Have courage. Take the step. Be an entrepreneur. Be your own boss.
How many times have you dreamed of no longer sitting in bumper-to-bumper traffic, of jumping off the roller coaster and offering your skills to the masses . . . or, perhaps to friends and family?
When you make the decision that “you can’t afford not to,” and you establish a Virginia Limited Liability Company (an LLC) by filing Articles of Organization with the State Corporation Commission (SCC), there is a crucial next step.
Once you have formed an LLC, it is very important for your LLC to have an operating agreement in place. An operating agreement is a legal document that sets forth the financial and management policies and procedures of an LLC. It is considered the governing document of the LLC.

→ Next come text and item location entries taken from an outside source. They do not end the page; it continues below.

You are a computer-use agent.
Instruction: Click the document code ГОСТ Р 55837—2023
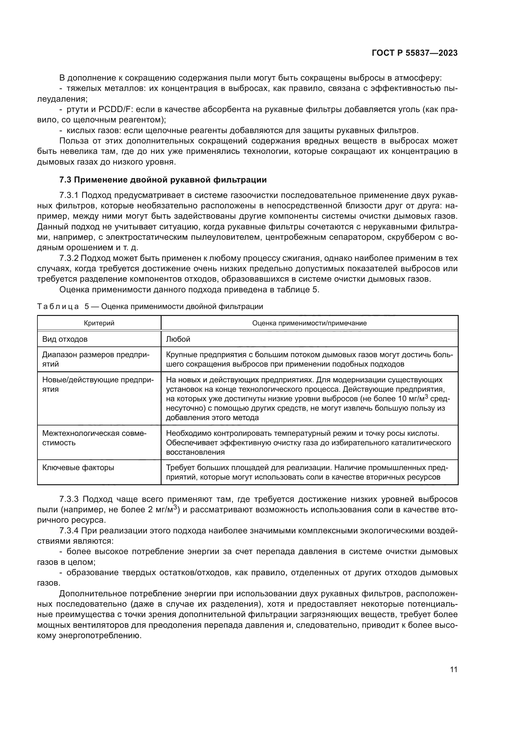coord(414,53)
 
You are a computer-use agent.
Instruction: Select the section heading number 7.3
coord(65,180)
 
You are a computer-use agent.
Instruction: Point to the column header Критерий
coord(99,323)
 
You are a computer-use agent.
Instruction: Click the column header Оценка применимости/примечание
coord(309,323)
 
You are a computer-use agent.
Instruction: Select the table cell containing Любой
coord(178,339)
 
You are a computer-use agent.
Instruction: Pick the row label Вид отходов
coord(65,339)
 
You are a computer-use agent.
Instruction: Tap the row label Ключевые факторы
coord(78,468)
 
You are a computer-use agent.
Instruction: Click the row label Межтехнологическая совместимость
coord(94,438)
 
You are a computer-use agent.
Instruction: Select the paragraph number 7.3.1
coord(69,195)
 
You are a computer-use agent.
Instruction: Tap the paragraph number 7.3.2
coord(69,258)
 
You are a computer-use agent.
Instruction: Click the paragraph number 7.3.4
coord(69,531)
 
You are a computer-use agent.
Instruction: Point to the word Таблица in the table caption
coord(58,306)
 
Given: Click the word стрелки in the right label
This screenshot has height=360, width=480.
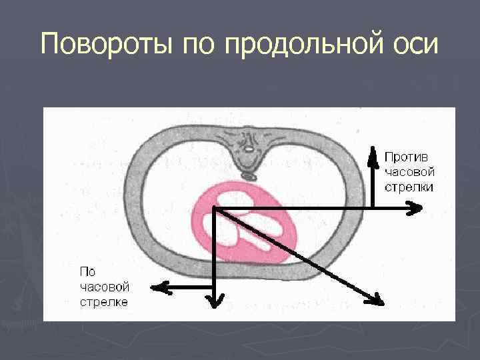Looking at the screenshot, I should click(409, 187).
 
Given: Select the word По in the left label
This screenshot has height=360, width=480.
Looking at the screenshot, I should click(87, 271).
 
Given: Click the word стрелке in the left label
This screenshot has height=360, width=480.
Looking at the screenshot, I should click(103, 302).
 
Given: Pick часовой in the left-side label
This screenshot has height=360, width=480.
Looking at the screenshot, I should click(104, 287).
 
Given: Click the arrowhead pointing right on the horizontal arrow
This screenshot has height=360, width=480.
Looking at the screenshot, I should click(417, 209).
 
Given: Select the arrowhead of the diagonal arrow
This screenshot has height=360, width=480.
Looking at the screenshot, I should click(378, 299).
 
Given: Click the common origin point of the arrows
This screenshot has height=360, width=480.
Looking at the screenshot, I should click(215, 210).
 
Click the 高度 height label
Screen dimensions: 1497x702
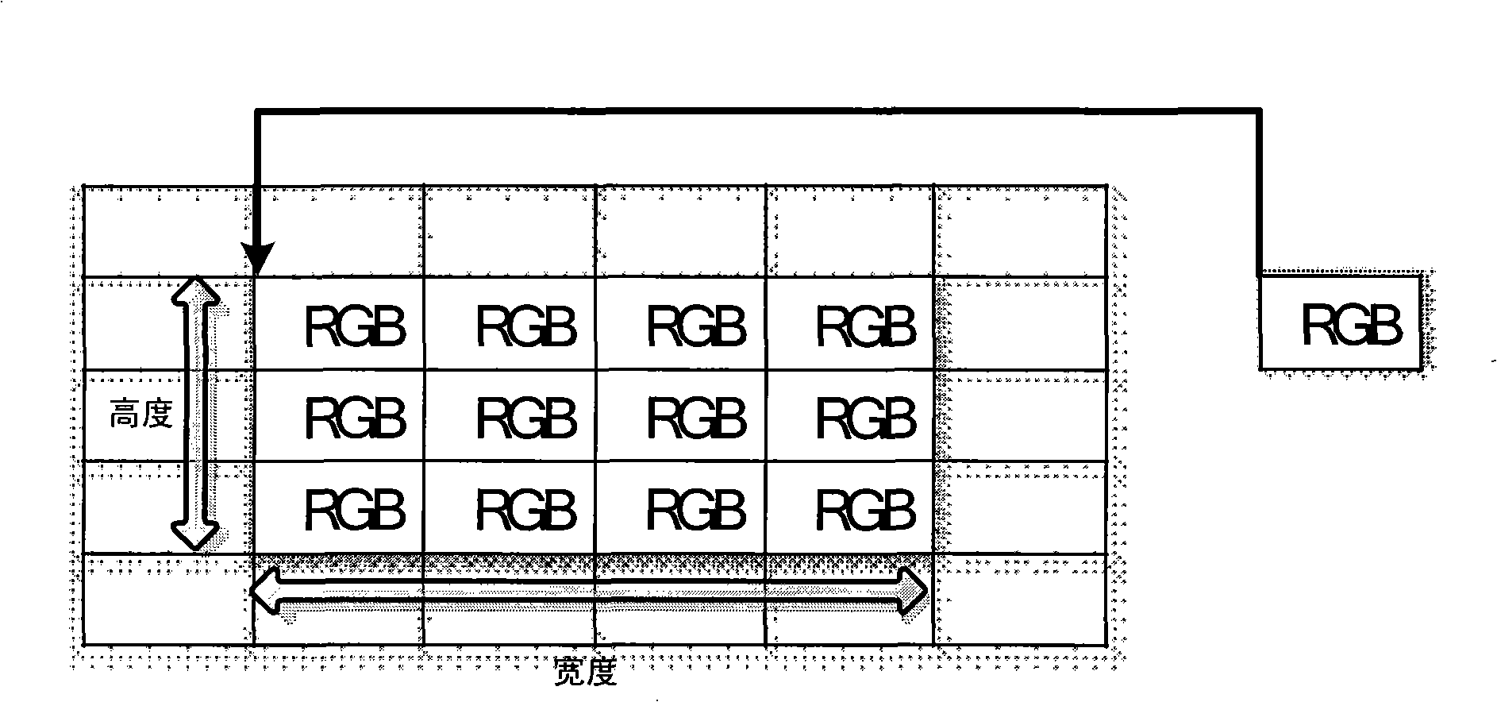click(141, 415)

The range of subject matter that is often addressed in an operating agreement is broad. Examples include, but are not limited to: (1) The transfer of rights – whether a member can transfer more than his financial interest to another party, and if so, the protocols. (2) Limitations on inheritance distributions by including rights of first refusal by members. (3) The preclusion of third parties, such a agents under a power of attorney, from being able to control an interest on behalf of a member. (4) Whether incapacitation and/or death triggers dissolution of the LLC. (5) The identification of the managing member and his responsibilities.(6) How capital contributions will be handled. (7) How loans from members will be handled.
Consider the operating agreement the roadmap for the successful running of your LLC. Your business structure should not be left to chance. Set the course upfront so that your efforts are protected and you can focus on your business success.